Author: Alexander A Piña1, James Shadiow1, A Tobi Fadeyi1, Anabel Chavez1, Stacy D Hunter2
1 Cardiovascular Physiology Laboratory, Texas State University, Department of Health and Human Performance, San Marcos, TX, United States.
2 Cardiovascular Physiology Laboratory, Texas State University, Department of Health and Human Performance, San Marcos, TX, United States. Electronic address: firstname.lastname@example.org.
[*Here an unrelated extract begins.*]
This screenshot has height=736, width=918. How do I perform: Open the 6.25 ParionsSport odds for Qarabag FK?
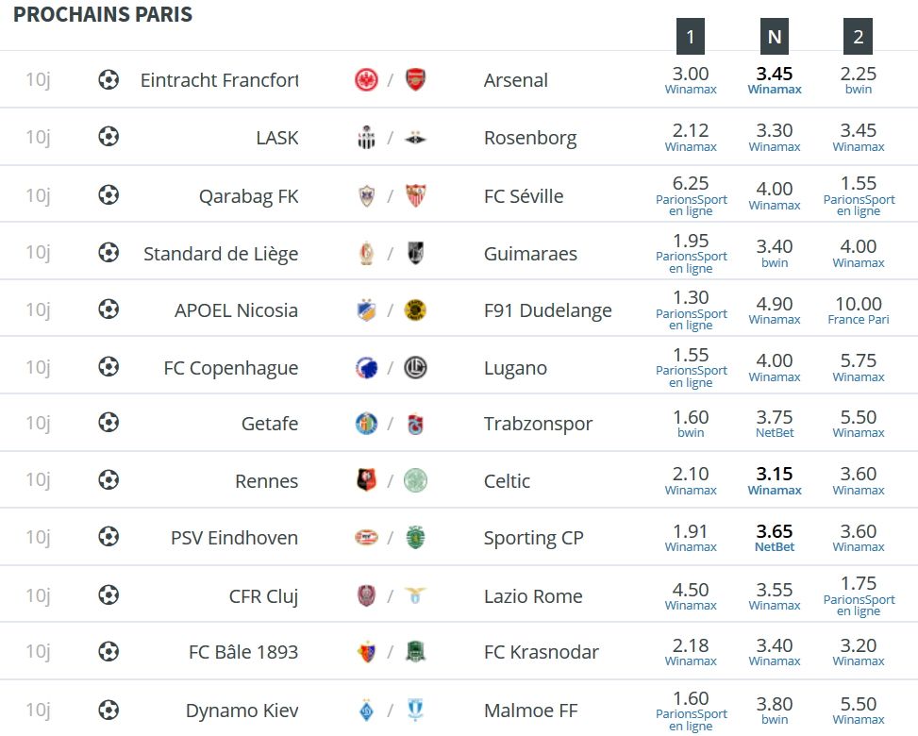691,195
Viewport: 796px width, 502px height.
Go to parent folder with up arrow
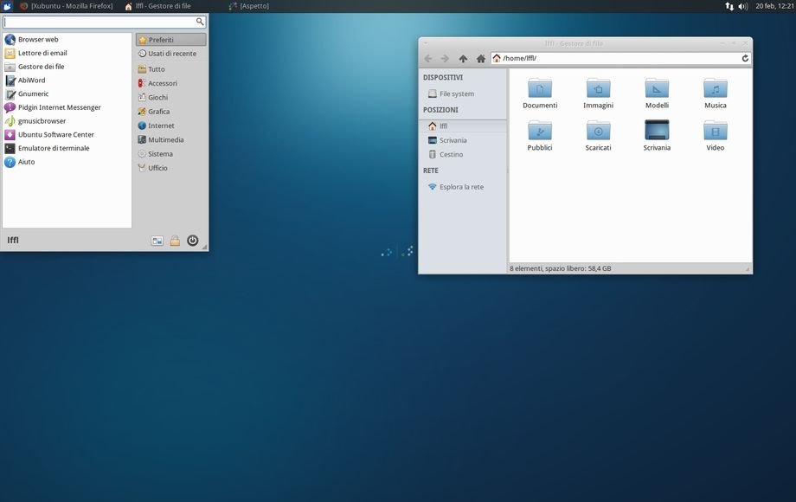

Conference/Journal: Complement Ther Med
Date published: 2020 Oct 7
Other: Volume ID: 56 , Pages: 102585 , Special Notes: doi: 10.1016/j.ctim.2020.102585. , Word Count: 189
While the chronic effects of certain styles of yoga on cardiometabolic factors have been investigated, little is known about the acute effects of a single yoga session on these outcomes. Moreover, vinyasa yoga's potential to modulate cardiometabolic outcomes has not been established. The purpose of this study is to determine the acute effects of a vinyasa yoga session on arterial stiffness, wave reflection, lipid and glucose concentrations, and mood in adults with prior yoga experience. Thirty yoga practitioners with a minimum of 3 months of practice experience were enrolled into the study. Carotid-femoral pulse wave velocity (cf-PWV), augmentation index (AIx), lipid profile, glucose concentrations, and mood (Positive and Negative Affect Scale) were assessed at baseline and immediately following a 1 -h vinyasa yoga session. After the yoga session, participants had significantly lower AIx (p < 0.001), non-HDL cholesterol (p < 0.05), and negative affect (p < 0.01) compared to baseline. These results highlight the efficacy of a single bout of yoga in altering wave reflection while improving mood and lipid concentrations in healthy adults with a history of yoga practice.
Keywords: Acute exercise; Alternative exercise; Augmentation index; Cardiovascular disease; Yoga.